[How to complete this task] Word for word, please restate the line containing "Sprechstunden (187, 168)" and all the lines that follow it to the end of the data.

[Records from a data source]
----

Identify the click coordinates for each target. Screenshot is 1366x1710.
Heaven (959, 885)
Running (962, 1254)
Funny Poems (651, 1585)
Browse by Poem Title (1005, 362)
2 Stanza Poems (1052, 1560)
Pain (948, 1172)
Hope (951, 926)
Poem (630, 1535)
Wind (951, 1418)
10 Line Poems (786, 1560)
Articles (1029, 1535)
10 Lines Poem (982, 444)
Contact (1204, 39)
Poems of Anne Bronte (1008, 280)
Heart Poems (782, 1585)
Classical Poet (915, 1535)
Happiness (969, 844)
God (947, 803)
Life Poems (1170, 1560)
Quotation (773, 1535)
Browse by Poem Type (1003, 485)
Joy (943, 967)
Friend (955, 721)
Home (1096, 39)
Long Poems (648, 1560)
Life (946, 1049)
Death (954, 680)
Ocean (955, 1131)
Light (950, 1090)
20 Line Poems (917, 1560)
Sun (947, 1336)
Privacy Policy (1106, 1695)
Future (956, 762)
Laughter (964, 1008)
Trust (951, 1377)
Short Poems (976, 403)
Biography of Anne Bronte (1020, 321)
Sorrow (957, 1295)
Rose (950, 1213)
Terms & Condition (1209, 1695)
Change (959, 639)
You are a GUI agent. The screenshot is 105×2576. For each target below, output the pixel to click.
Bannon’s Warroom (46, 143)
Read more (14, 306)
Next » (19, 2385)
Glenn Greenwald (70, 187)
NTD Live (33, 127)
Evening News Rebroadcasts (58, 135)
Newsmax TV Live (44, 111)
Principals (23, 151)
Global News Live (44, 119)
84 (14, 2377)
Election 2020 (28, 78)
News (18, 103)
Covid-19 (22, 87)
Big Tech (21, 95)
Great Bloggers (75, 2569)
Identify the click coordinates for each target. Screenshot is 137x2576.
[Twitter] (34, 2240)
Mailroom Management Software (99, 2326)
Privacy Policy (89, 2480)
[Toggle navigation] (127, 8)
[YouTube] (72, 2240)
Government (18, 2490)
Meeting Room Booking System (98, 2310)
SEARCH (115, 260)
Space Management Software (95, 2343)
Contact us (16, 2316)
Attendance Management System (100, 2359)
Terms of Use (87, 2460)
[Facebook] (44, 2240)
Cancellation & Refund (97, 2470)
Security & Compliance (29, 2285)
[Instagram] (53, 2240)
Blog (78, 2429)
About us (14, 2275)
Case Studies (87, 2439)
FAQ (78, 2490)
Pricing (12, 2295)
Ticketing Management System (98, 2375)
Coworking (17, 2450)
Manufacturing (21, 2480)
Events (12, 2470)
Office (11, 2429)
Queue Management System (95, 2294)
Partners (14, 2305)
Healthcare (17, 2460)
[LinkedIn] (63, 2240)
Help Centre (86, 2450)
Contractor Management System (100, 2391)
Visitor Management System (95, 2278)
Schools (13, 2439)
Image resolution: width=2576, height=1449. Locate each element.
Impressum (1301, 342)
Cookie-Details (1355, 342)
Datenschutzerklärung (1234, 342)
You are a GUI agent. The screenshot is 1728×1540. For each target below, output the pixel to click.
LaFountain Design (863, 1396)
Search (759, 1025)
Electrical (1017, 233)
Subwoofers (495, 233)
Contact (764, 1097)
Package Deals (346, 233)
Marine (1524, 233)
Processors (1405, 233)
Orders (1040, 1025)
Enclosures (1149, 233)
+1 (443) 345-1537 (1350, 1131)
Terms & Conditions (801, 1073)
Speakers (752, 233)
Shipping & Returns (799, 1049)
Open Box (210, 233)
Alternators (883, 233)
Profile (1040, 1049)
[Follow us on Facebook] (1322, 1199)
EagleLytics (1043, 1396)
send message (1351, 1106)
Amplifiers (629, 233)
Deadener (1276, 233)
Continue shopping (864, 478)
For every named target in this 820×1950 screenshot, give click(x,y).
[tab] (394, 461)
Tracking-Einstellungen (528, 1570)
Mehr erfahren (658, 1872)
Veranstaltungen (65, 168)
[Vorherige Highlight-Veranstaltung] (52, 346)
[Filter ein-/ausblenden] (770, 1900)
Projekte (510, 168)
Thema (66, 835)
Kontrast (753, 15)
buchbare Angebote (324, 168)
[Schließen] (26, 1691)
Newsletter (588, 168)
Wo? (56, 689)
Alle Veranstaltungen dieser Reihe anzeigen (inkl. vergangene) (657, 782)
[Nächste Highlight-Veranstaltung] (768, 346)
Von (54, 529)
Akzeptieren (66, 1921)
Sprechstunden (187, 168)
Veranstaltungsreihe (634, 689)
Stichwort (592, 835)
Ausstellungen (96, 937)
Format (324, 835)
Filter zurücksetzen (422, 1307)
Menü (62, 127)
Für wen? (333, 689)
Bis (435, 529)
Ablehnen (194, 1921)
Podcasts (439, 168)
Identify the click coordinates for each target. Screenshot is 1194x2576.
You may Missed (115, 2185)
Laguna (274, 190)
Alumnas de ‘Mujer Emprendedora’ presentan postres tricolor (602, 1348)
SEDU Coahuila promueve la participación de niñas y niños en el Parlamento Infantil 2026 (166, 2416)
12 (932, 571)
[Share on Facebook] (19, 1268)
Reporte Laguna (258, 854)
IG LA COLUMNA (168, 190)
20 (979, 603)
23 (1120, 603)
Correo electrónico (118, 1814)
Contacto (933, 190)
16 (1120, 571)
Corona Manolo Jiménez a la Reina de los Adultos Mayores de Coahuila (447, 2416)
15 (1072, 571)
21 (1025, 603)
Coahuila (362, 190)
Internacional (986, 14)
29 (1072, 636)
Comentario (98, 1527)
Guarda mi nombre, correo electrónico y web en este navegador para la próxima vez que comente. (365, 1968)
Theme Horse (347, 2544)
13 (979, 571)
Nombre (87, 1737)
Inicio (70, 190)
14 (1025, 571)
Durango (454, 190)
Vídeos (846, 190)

----

[Task solution]
Sprechstunden (187, 168)
Veranstaltungsreihe (634, 689)
Stichwort (592, 835)
Ausstellungen (96, 937)
Format (324, 835)
Filter zurücksetzen (422, 1307)
Menü (62, 127)
Für wen? (333, 689)
Bis (435, 529)
Ablehnen (194, 1921)
Podcasts (439, 168)
Identify the click coordinates for each target. Screenshot is 1194x2576.
You may Missed (115, 2185)
Laguna (274, 190)
Alumnas de ‘Mujer Emprendedora’ presentan postres tricolor (602, 1348)
SEDU Coahuila promueve la participación de niñas y niños en el Parlamento Infantil 2026 (166, 2416)
12 (932, 571)
[Share on Facebook] (19, 1268)
Reporte Laguna (258, 854)
IG LA COLUMNA (168, 190)
20 (979, 603)
23 (1120, 603)
Correo electrónico (118, 1814)
Contacto (933, 190)
16 (1120, 571)
Corona Manolo Jiménez a la Reina de los Adultos Mayores de Coahuila (447, 2416)
15 (1072, 571)
21 (1025, 603)
Coahuila (362, 190)
Internacional (986, 14)
29 (1072, 636)
Comentario (98, 1527)
Guarda mi nombre, correo electrónico y web en este navegador para la próxima vez que comente. (365, 1968)
Theme Horse (347, 2544)
13 (979, 571)
Nombre (87, 1737)
Inicio (70, 190)
14 (1025, 571)
Durango (454, 190)
Vídeos (846, 190)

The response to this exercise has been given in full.